In this context, golf barely registered as a victim. But for Naccarato, almost everything he owned was gone. On the day of the fire, he had an extra pair of pants and a shirt that he planned to take to the cleaners. Beyond that, there was little left.
“I kept reminding myself that it was just stuff,” he says. “But some of those things were irreplaceable.”
Among the losses were twelve guitars he had collected over the decades, along with amplifiers, backstage passes and memorabilia. There was no more Ozzy Osbourne autograph. This is a picture he had taken with Cheap Trick. His library of golf books — about 500 titles, many of them first editions — had burned. The favorite was a copy of “The World Atlas of Golf,” an important compendium he had bought for $10 at Price Club in 1979, around the time he fell well behind the game.
Although he didn’t take up golf until he was 20, after leaving home to work as an electrician, Naccarato made it his life’s passion. Union work paid the bills, but golf — and golf design in particular — fueled his curiosity and artistic interests.
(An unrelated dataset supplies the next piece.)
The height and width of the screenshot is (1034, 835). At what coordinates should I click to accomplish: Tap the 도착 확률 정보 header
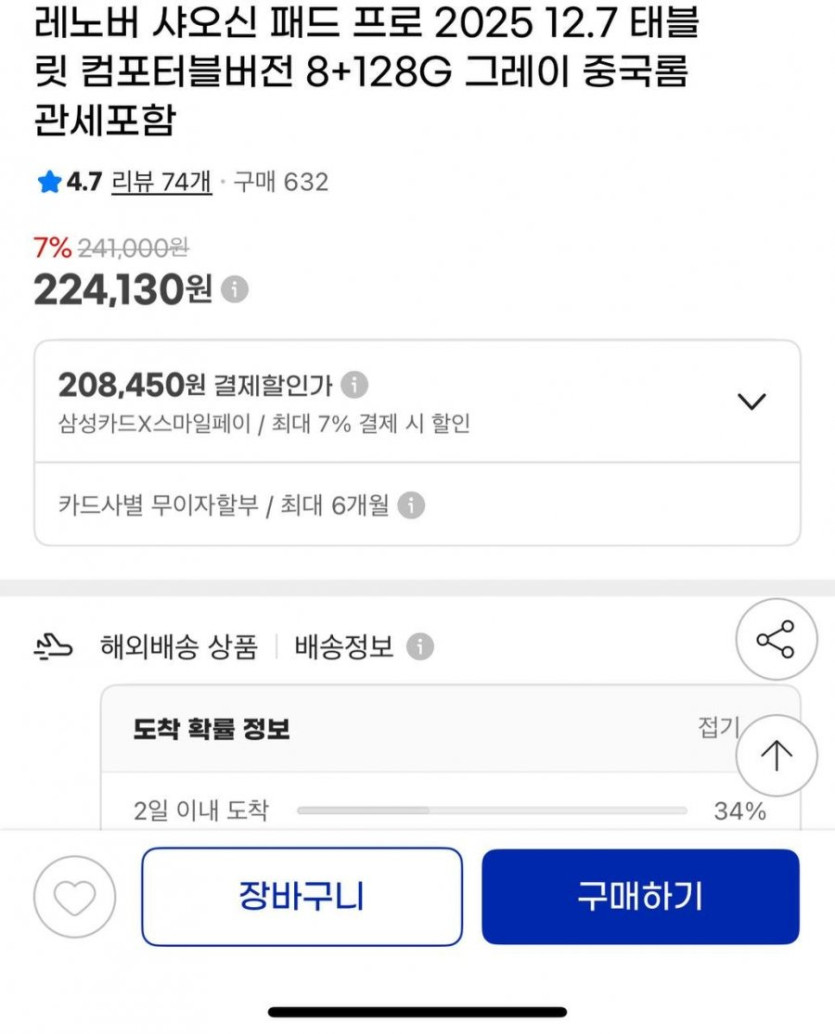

He became an early voice in online architecture chat rooms, building relationships that eventually led to opportunities. Since the early 2000s, he’s been something of a Swiss Army knife for Hanse and Wagner, contributing everything from research to graphics to troubleshooting in the field.
“Tommy is one of those guys who brings so much passion to what he does,” says Wagner. “He’s exactly the kind of person you want in a job.”
Golf is a global game, but a small world. Word of Naccarato’s losses spread quickly. Adam Lawrence, a golf architecture writer, started a GoFundMe campaign that has raised nearly $80,000. Ron Wright, a former superintendent and fine guitar builder, built him a replacement Telecaster. Other offers of support poured in.
“That’s been the coolest thing that’s come out of this,” Naccarato says. “It really brought home how many incredible people there are in golf and how many great friends I have.”
Chief among them were Hanse and Wagner, who trusted Naccarato to help complete the Maggie Hathaway project.
First opened in 1962 as the Jack Thompson Golf Course, Maggie Hathaway is a nine-hole par-3 layout with a small footprint and a big legacy. In 1997, it was renamed for the actress and civil rights activist who helped integrate public golf in Los Angeles. A longtime center for junior players and an affordable entry point to the game, the course attracted support for its renovation from Los Angeles Country Club and the USGA—the heavyweights that lend their names to an unassuming structure.
;)
Tommy Naccarato
At 66, Naccarato lives comfortably between those worlds. His work connects him to elite clubs and powerful institutions, but his instincts are rooted in accessibility and community. Maggie Hathaway, he says, speaks to the “soul” of the game. “It’s a course for everyone.”
He returned to work about a month after the fires and stayed at it throughout the year, clocking as many hours as his body would allow alongside project manager Pat Gradoville. The effects of the shock persist. Naccarato’s gait can be unstable. He sometimes stops mid-sentence, looking for words.
However, he kept showing up. In an otherwise chaotic time, he says, the work gave him purpose and strengthened his focus. Maggie Hathaway’s work is now done. A grand opening is planned for March 27. The revamped course will be modest but revamped: realigned and resurfaced holes, rebuilt greens with fresh contours and delicate surrounds, sharpened bunkers, improved views. Green fees will remain at $9.
Other parts of Naccarato’s life remain unresolved. He is still sleeping in his childhood home, still working to regain his speech and balance. But his church has found a new sanctuary in Brentwood, where he attends Mass every week, guitar in hand.
His faith remains intact, as does his gratitude—for the people who rallied around him and for the work that supported and inspired him.
“The funny thing is, this project was supposed to be about saving Maggie Hathaway,” says Naccarato. “Really, though, the course ended up saving me.”